§ **EXERCISE PROMPT**
Pull out every line in the entries below that contains the word "agent", treating uppercase and lowercase letters as different.

....

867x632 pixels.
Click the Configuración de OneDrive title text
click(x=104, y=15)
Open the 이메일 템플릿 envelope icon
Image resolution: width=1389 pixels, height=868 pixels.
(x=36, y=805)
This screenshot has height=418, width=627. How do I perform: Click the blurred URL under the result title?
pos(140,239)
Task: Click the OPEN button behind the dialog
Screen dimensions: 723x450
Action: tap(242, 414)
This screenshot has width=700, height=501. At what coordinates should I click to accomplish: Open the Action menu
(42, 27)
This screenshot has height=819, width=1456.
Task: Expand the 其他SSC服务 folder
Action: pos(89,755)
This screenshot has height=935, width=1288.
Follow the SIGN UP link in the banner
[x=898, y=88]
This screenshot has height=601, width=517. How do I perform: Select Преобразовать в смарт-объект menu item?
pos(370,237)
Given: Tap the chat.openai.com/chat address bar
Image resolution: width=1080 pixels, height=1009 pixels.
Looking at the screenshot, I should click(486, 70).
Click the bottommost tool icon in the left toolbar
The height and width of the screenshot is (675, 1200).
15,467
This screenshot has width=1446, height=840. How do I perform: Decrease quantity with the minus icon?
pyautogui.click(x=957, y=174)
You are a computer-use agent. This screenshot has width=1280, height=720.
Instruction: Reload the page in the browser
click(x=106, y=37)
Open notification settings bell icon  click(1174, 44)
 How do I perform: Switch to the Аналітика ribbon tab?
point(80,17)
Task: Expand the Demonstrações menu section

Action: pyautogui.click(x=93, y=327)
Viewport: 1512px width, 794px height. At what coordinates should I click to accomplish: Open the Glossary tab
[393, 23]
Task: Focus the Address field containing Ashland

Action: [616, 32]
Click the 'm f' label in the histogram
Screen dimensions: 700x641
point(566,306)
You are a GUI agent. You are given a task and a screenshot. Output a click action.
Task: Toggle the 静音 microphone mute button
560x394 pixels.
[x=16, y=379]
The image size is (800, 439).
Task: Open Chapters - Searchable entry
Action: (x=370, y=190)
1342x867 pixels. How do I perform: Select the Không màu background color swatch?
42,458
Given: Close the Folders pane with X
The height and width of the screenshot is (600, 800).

....

§ **SOLUTION TO THIS PROBLEM**
You are a computer-use agent. This screenshot has width=1280, height=720.
You are a GUI agent. You are given a task and a screenshot. Output a click action.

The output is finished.